OFC Senior Secured Notes — Non-Recourse

 

In February 2004, OFC issued $190.0 million of OFC Senior Secured Notes for the purpose of refinancing the acquisition cost of the Brady, Ormesa and Steamboat 1, 1A, 2 and 3 power plants, and the financing of the acquisition cost of 50% of the Mammoth complex. The OFC Senior Secured Notes have a final maturity date of December 30, 2020. Principal and interest on the OFC Senior Secured Notes are payable in semi-annual payments. The OFC Senior Secured Notes are collateralized by substantially all of the assets of OFC and those of its wholly owned subsidiaries and are fully and unconditionally guaranteed by all of the wholly owned subsidiaries of OFC. There are various restrictive covenants under the OFC Senior Secured Notes, which include limitations on additional indebtedness of OFC and its wholly owned subsidiaries. Failure to comply with these and other covenants will, subject to customary cure rights, constitute an event of default by OFC.  In addition, there are restrictions on the ability of OFC to make distributions to its shareholders, which include a required historical and projected 12-month debt service coverage ratio (DSCR) of not less than 1.25 (measured semi-annually as of June 30 and December 31 of each year). If OFC fails to comply with the DSCR ratio it will be prohibited from making distributions to its shareholders.  We are only required to measure these covenants on a semi-annual basis and as of December 31, 2015, the last measurement date, the actual historical 12-month DSCR was 1.30 and the pro-forma 12-month DSCR was 1.28 (on a semi-annual basis and as of December 31, 2015). There was $30.0 million aggregate principal amount of OFC Senior Secured Notes outstanding as of December 31, 2015.

 

In June 2015, we repurchased from the OFC noteholders $30.6 million aggregate principal amount of our OFC Senior Secured Notes, which resulted in approximately $2.5 million savings in interest expense. We recognized a loss of approximately $1.7 million in the year ended December 31, 2015, as a result of the repurchase.
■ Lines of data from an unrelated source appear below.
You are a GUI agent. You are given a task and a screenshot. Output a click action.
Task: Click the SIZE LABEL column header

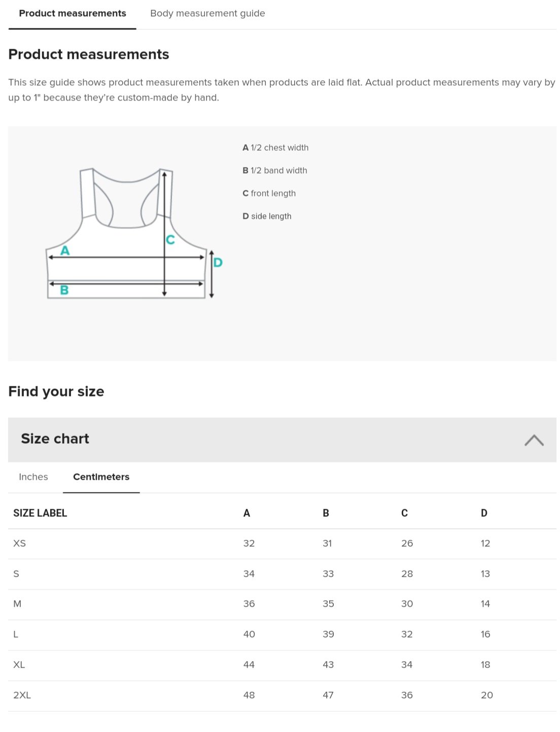point(40,513)
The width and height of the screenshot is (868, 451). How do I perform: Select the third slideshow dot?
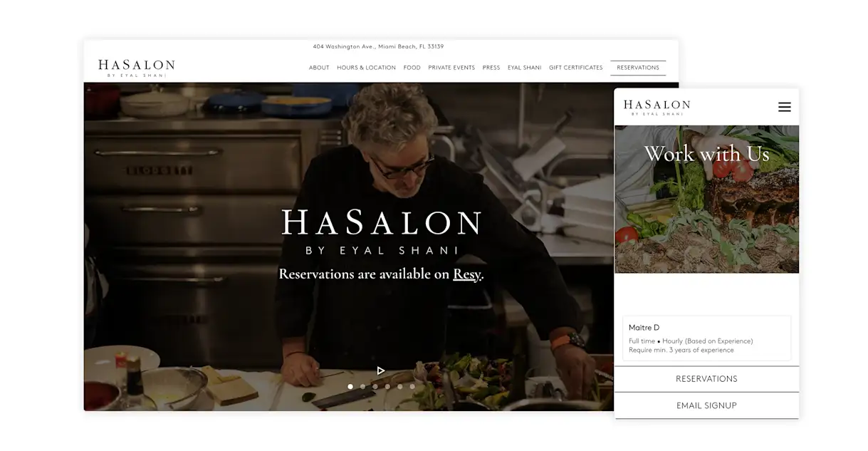tap(375, 387)
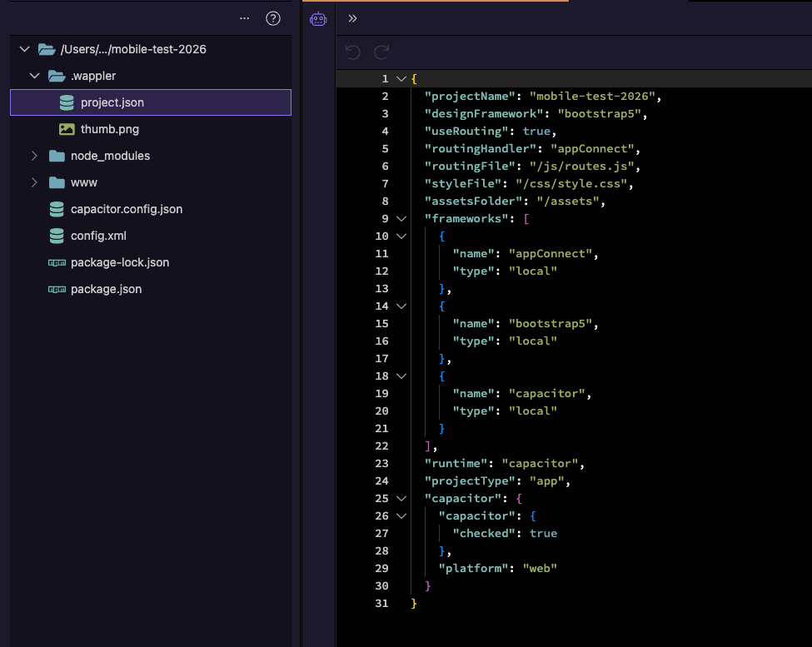
Task: Select project.json in the file tree
Action: tap(112, 102)
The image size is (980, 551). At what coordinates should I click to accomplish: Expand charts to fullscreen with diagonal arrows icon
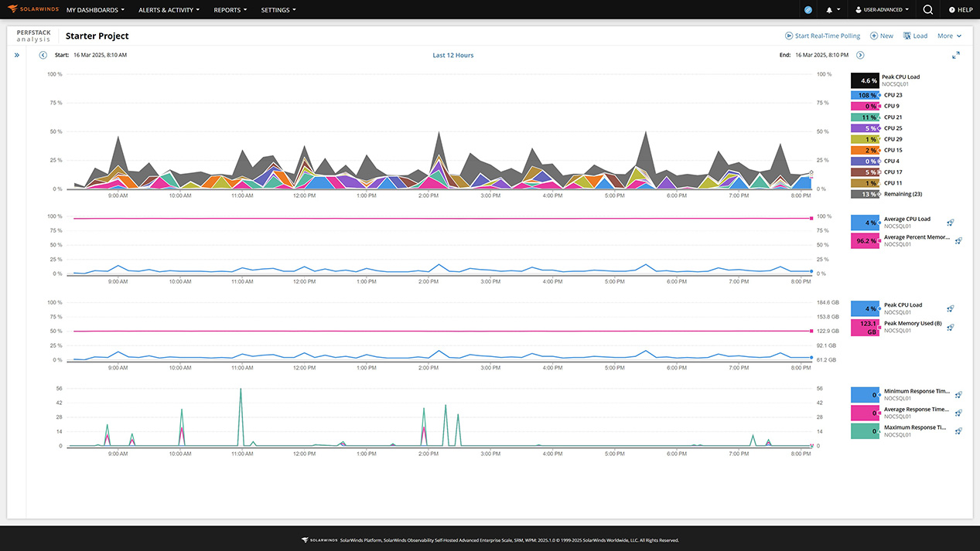point(956,55)
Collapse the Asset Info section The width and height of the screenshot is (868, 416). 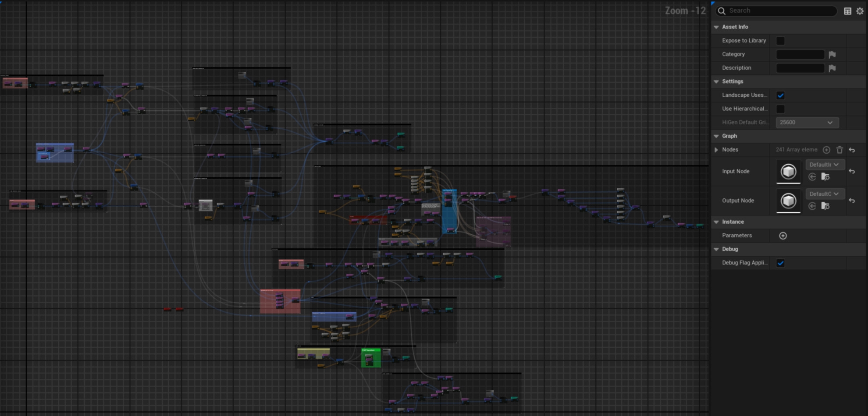pos(716,27)
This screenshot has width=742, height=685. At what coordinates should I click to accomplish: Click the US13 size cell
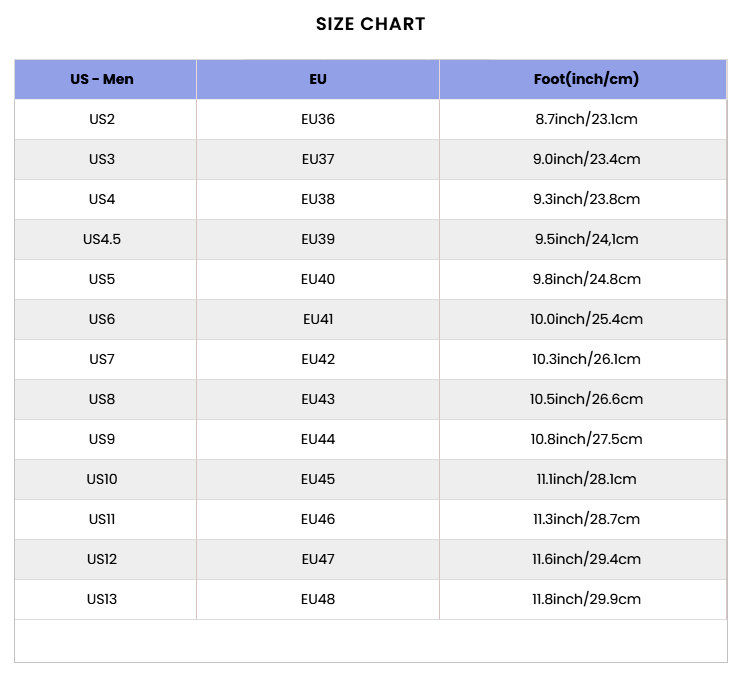point(102,599)
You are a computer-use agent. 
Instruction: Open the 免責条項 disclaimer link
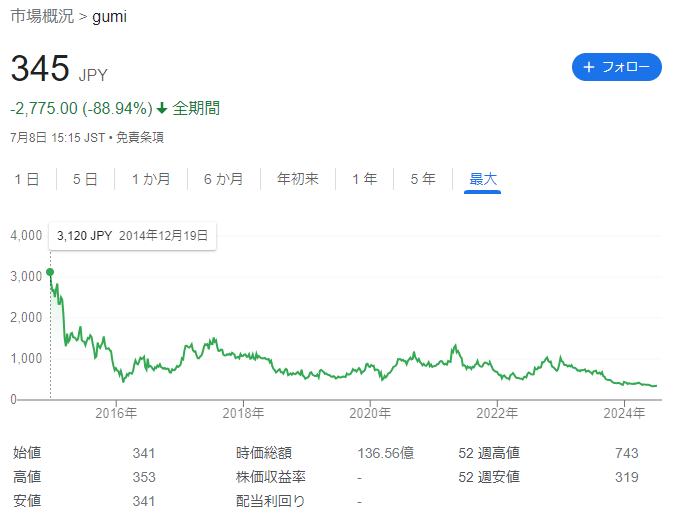[140, 137]
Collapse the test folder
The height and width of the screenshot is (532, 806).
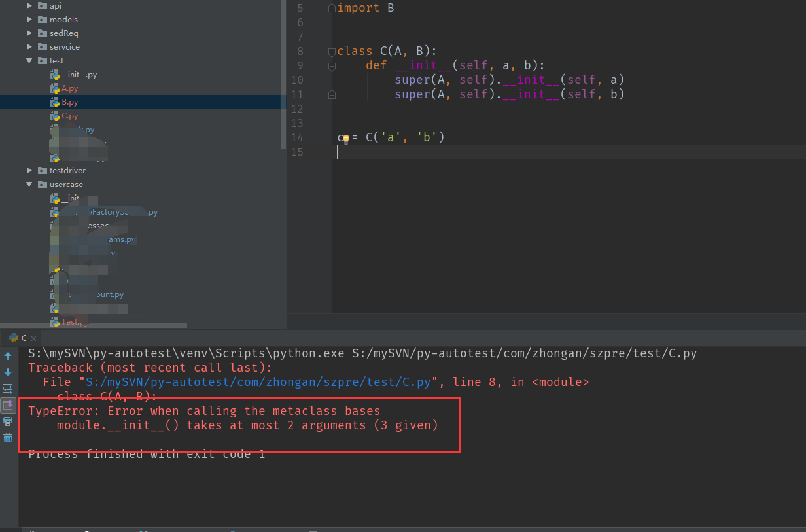click(29, 61)
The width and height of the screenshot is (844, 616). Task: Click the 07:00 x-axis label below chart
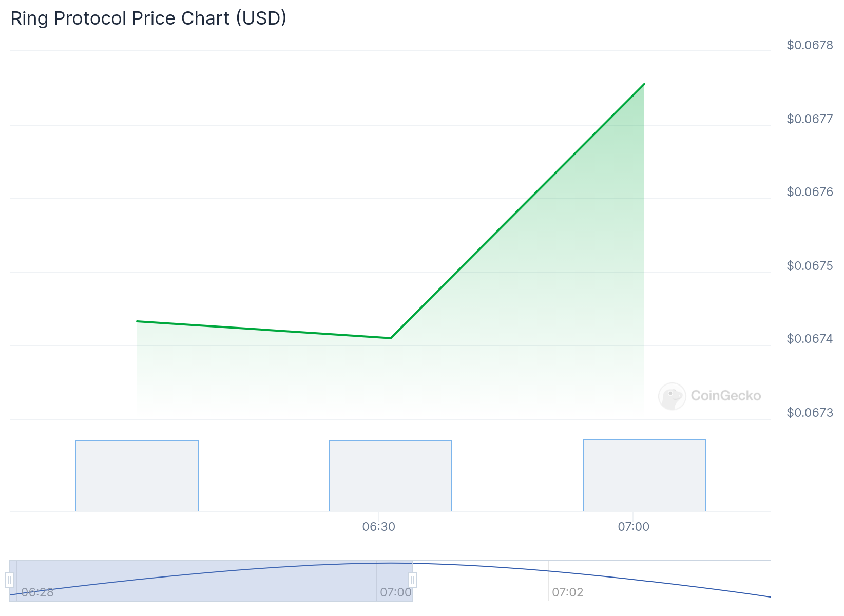coord(634,527)
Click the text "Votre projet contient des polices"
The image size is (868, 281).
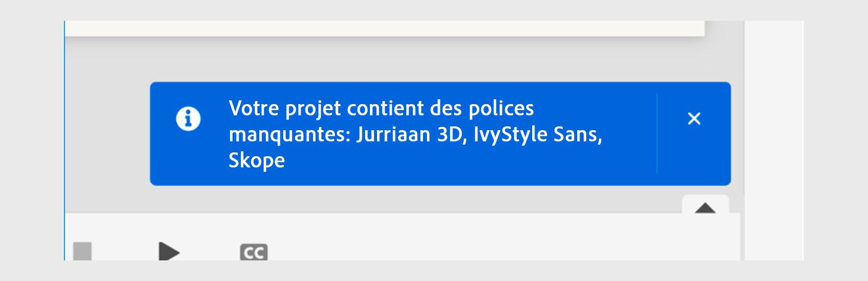[381, 108]
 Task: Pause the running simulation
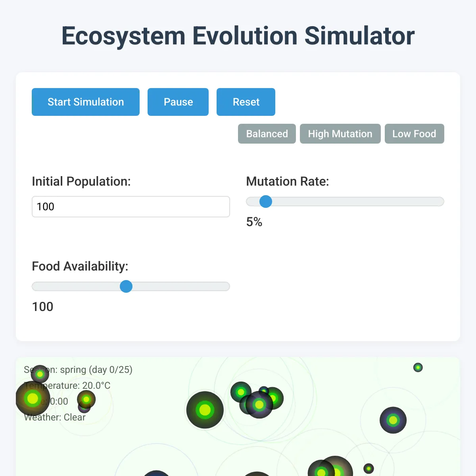pyautogui.click(x=178, y=102)
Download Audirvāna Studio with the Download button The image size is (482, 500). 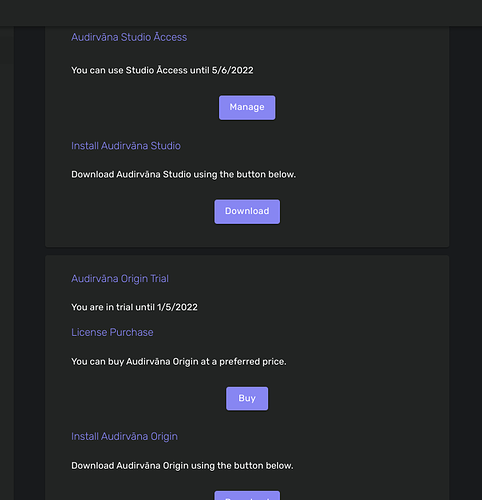click(247, 212)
In January 2014, we repurchased from the OFC noteholders $13.2 million aggregate principal amount of our OFC Senior Secured Notes. We recognized a gain of approximately $0.3 million in the year ended December 31, 2014.

 

OrCal Geothermal Senior Secured Notes — Non-Recourse

 

In December, 2005, OrCal issued $165.0 million of OrCal Senior Secured Notes for the purpose of refinancing the acquisition cost of the Heber complex. At closing, the OrCal Senior Secured Notes were rated BBB- by Fitch Ratings. The OrCal Senior Secured Notes have a final maturity date of December 30, 2020. Principal and interest on the OrCal Senior Secured Notes are payable in semi-annual payments. The OrCal Senior Secured Notes are collateralized by substantially all of the assets of OrCal and those of its wholly owned subsidiaries and are fully and unconditionally guaranteed by all of the wholly owned subsidiaries of OrCal. There are various restrictive covenants under the OrCal Senior Secured Notes which include limitations on additional indebtedness of OrCal and its wholly owned subsidiaries. Failure to comply with these and other covenants will, subject to customary cure rights, constitute an event of default by OrCal. In addition, there are restrictions on the ability of OrCal to make distributions to its shareholders, which include a required historical and projected 12-month DSCR of not less than 1.25 (measured semi-annually as of June 30 and December 31 of each year). If OrCal fails to comply with the DSCR ratio it will be prohibited from making distributions to its shareholders. As of December 31, 2015, the last measurement date, the actual historical 12-month DSCR was 1.37, and the pro-forma 12-months DSCR was 1.89. There was $43.3 million aggregate principal amount of OrCal Senior Secured Notes outstanding as of December 31, 2015.

 

OFC 2 Senior Secured Notes — Limited Recourse during Construction and Non-Recourse Thereafter

 

In September 2011, OFC 2 and its wholly owned project subsidiaries (collectively, the OFC 2 Issuers) entered into a note purchase agreement (the Note Purchase Agreement) with OFC 2 Noteholder Trust, as purchaser, John Hancock, as administrative agent, and the DOE, as guarantor, in connection with the offer and sale of up to $350.0 million aggregate principal amount of OFC 2 Senior Secured Notes due December 31, 2034. As of December 31, 2015, we have sold $291.7 million of OFC 2 Senior Secured Notes and we do not expect further drawdowns under this agreement.

 

Subject to the fulfillment of customary and other specified conditions precedent, the OFC 2 Senior Secured Notes may be issued in up to six distinct series associated with the phased construction (Phase I and Phase II) of the Jersey Valley, McGinness Hills and Tuscarora geothermal power plants, which are owned by the OFC 2 Issuers. The OFC 2 Senior Secured Notes will mature and the principal amount of the OFC 2 Senior Secured Notes will be payable in equal quarterly installments and in any event not later than December 31, 2034. Each series of notes will bear interest at a rate calculated based on a spread over the Treasury yield curve that will be set at least ten business days prior to the issuance of such series of notes. Interest will be payable quarterly in arrears. The DOE guarantees payment of 80% of principal and interest on the OFC 2 Senior Secured Notes pursuant to Section 1705 of Title XVII of the Energy Policy Act of 2005, as amended. The conditions precedent to the issuance of the OFC 2 Senior Secured Notes include certain specified conditions required by the DOE in connection with its guarantee of the OFC 2 Senior Secured Notes.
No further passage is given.